DATA FOR ANALYSIS section start

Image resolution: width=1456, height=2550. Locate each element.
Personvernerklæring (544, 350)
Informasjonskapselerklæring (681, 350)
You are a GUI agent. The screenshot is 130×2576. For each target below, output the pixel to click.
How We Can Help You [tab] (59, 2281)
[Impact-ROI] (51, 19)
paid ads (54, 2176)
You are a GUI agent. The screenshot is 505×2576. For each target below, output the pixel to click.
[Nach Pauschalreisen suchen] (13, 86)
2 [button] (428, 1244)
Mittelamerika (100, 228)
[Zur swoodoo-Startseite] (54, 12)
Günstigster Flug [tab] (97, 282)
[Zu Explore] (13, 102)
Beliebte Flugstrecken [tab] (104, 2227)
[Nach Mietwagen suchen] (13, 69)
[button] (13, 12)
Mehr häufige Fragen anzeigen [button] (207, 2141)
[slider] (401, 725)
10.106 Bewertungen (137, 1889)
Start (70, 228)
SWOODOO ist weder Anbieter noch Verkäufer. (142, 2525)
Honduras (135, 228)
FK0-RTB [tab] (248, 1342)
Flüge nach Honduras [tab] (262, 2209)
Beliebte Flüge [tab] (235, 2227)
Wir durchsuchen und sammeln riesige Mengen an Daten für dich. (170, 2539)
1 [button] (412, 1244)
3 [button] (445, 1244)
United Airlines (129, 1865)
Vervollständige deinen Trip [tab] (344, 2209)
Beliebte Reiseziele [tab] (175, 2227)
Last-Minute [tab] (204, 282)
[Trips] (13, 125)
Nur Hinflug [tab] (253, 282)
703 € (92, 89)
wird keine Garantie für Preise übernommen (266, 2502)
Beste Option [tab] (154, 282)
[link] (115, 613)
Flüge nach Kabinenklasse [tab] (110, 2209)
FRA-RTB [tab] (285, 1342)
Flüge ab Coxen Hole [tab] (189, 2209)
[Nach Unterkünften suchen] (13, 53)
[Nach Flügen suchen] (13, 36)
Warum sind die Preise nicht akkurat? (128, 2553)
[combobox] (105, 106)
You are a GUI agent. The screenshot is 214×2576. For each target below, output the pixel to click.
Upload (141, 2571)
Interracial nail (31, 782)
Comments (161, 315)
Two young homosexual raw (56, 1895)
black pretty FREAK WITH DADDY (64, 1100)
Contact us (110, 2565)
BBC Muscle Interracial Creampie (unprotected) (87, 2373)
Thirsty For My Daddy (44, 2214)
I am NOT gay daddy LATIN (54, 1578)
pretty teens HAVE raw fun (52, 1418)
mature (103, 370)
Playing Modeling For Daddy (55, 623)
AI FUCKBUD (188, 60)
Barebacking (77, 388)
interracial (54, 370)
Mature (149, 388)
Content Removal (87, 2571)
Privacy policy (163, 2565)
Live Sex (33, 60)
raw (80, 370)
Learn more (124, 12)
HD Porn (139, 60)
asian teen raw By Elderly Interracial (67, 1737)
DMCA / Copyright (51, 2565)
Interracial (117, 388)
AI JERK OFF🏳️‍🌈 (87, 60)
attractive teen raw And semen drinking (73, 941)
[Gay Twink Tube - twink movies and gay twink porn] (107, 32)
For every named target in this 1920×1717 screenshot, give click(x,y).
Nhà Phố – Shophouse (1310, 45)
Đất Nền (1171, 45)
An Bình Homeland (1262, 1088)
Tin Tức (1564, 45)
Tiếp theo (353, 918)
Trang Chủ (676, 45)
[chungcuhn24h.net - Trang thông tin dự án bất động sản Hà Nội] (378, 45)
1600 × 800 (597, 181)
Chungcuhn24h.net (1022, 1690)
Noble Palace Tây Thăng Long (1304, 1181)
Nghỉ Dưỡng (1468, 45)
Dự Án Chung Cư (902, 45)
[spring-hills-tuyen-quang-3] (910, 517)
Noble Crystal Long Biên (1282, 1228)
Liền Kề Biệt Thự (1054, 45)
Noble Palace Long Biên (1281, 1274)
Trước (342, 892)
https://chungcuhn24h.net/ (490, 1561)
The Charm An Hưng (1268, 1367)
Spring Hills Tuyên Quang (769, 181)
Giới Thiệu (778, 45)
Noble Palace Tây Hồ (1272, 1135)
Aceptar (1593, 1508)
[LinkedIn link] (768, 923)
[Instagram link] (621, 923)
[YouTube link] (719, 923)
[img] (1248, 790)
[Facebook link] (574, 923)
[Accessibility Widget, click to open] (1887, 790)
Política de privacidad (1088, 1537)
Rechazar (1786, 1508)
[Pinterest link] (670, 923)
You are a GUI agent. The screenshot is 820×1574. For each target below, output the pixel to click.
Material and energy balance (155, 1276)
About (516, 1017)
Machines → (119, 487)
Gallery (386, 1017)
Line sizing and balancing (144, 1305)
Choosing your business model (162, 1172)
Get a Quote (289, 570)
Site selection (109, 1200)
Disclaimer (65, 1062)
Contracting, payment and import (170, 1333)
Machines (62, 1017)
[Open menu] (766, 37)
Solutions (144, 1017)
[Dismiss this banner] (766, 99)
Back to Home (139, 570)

DATA FOR ANALYSIS section end

● HOW TO COMPLETE THIS TASK
Each line in the data that holds the string "below" needs to be copied.

● FINAL ANSWER
You are a GUI agent. The screenshot is 130×2576. For each target below, output the pixel to click.
You are a GUI agent. The screenshot is 505×2576. For each target below, output the pixel to click.
You are a GUI agent. The screenshot is 214×2576. For each target below, output the pixel to click.
You are a GUI agent. The screenshot is 820×1574. For each target below, output the pixel to click.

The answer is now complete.